The present disclosure relates to a memristor and a method of manufacturing the same, and more specifically, to a memristor having improved piezo characteristics due to doping with a material having a perovskite structure exhibiting Mott transition characteristics and inserting an interlayer, and a method of manufacturing the same.
The memristor characteristics arise from a resistance change induced by bandfilling-control, which is a change in electronic structure due to electron-electron repulsion (e-e repulsion) of electrons within the 3d band of a transition metal in a perovskite structure-based Mott-transition material.
In addition, because perovskite-structured materials have excellent crystal contraction and expansion characteristics under pressure, examples of their application in piezo sensors have been reported.

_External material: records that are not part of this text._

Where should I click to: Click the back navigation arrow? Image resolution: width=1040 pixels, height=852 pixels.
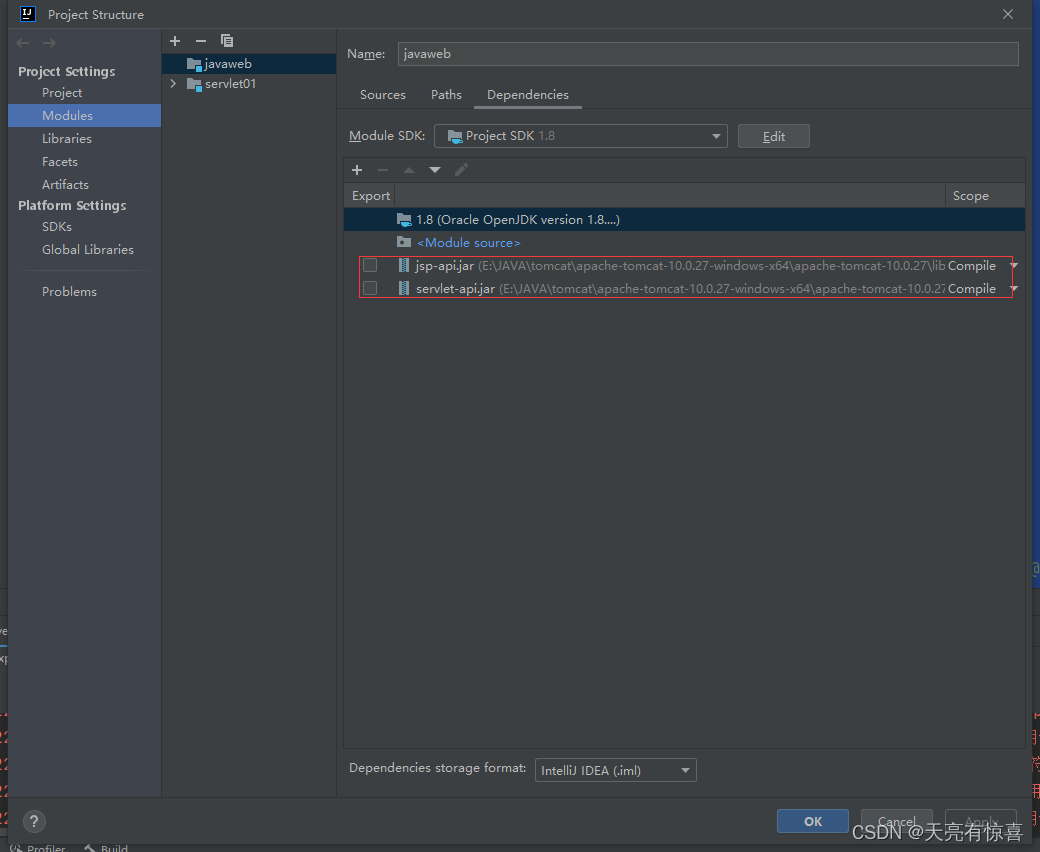22,42
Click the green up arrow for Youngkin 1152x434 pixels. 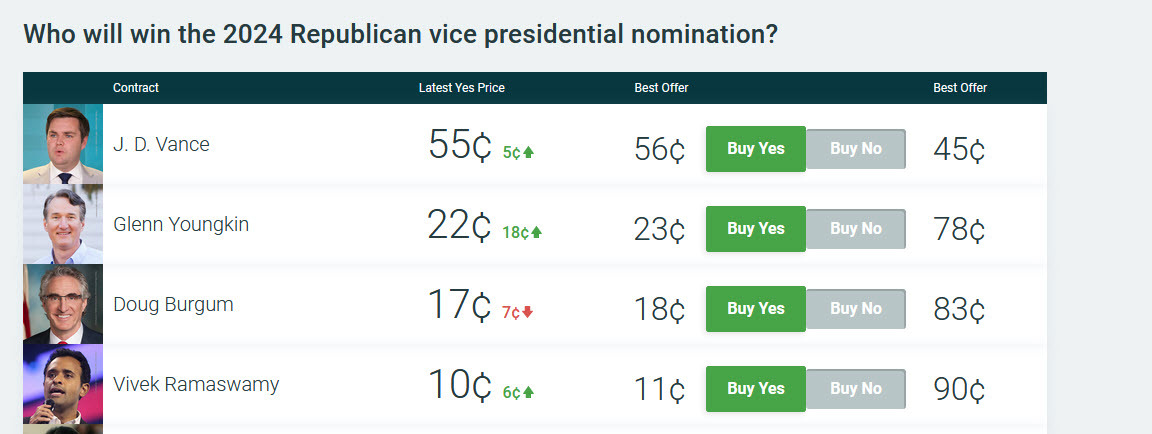pyautogui.click(x=536, y=233)
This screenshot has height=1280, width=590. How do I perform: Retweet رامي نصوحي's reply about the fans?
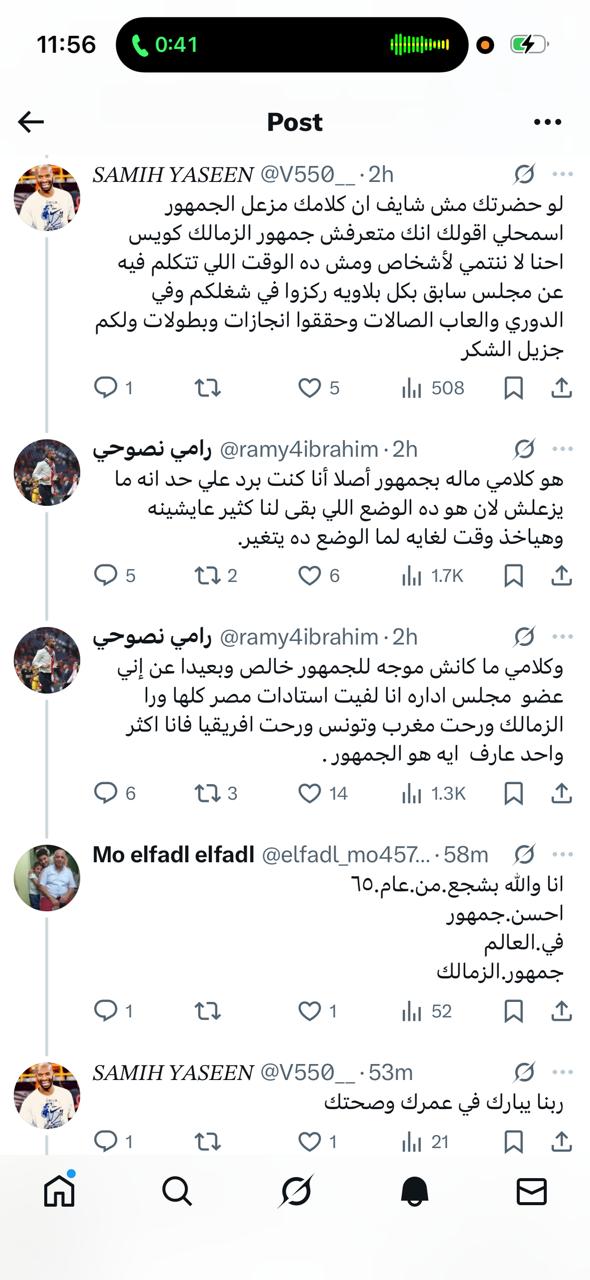click(208, 576)
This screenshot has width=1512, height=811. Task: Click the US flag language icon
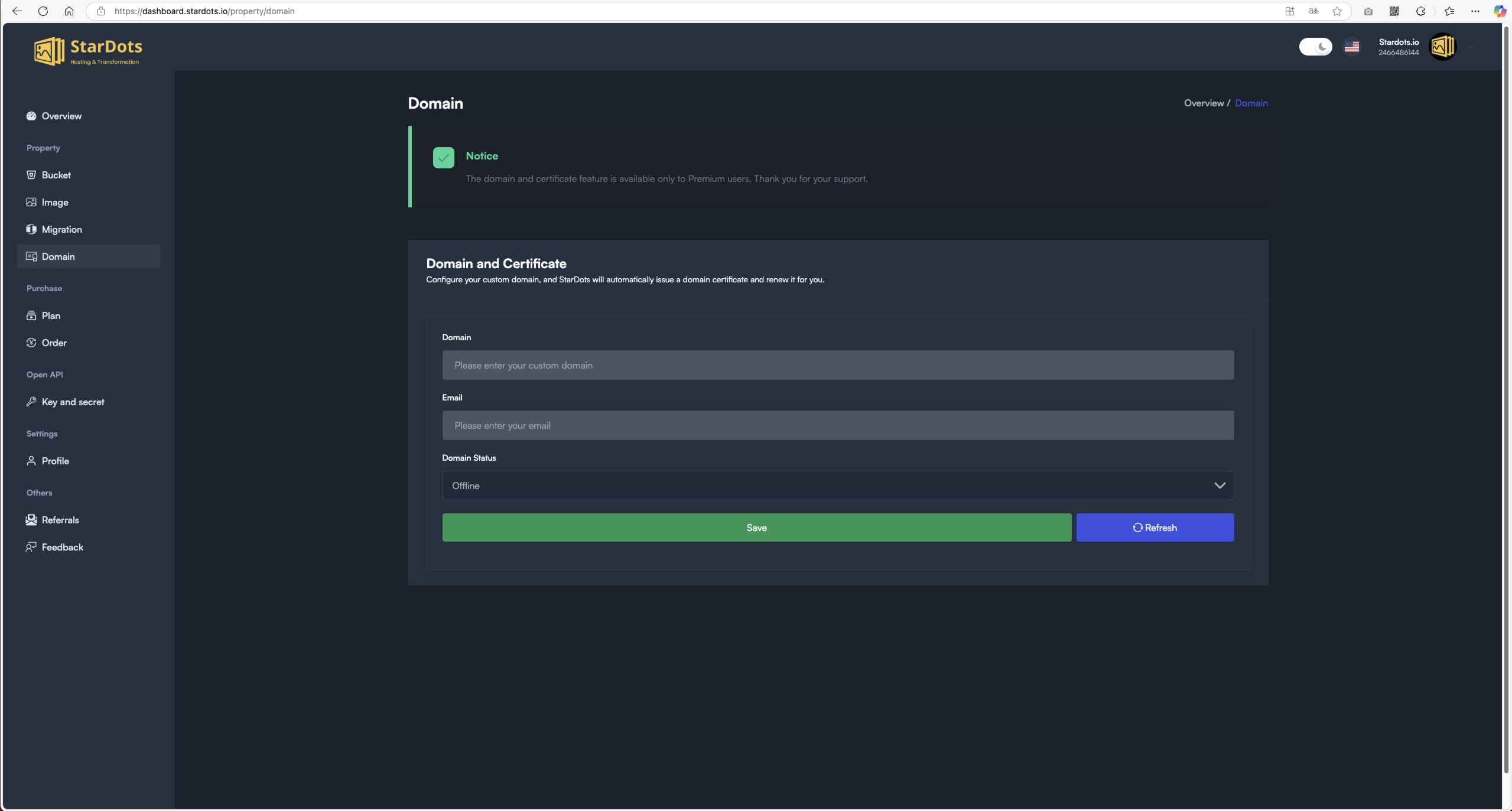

Oxygen vacancy-based resistive memristors using Mott-transition materials may input gradual resistance values and thus may be utilized as vector-by-matrix multiplier device that enable efficient neuromorphic calculations in next-generation non-volatile resistive random-access memory (RRAM).
However, due to problems with the degradation of endurance characteristics caused by low ion mobility and clustering and ordering of oxygen vacancies, large-scale process steps have not been reached by implementing resistance change characteristics via defect control.
In addition, for existing perovskite structure-based piezo sensors, the low piezo constant of the material itself results in a high driving pressure and low touch sensitivity, and due to an insufficient pressure sensing capability at fine sensitivity, complex structural layers are bonded to the material to maximize applied pressure, creating difficulties in a manufacturing process.
In addition, there are also technical problems resulting from high integration, such as limitations in human body information processing, increased weight, and increased power consumption.
(Patent Document 0001) KR 10-2022-0006815A
A technical objective to be achieved by the present disclosure is to increase ion mobility and improve characteristics of Mott memristors, such as endurance, on/off ratio, and reliability, by inducing bandfilling-control, which is a change in electronic structure due to dopant doping, and to enable their application in large-scale processes, such as cross-point array elements.
In addition, the present disclosure is proposed to solve technical problems resulting from high integration, such as limitations in human body information processing, increased weight, and increased power consumption, and to solve future technical issues in human body information processing in the field of big data.
However, a technical objective to be achieved by the present disclosure is not limited thereto, and other technical objectives that are not mentioned may be clearly understood by those skilled in the art from the following description.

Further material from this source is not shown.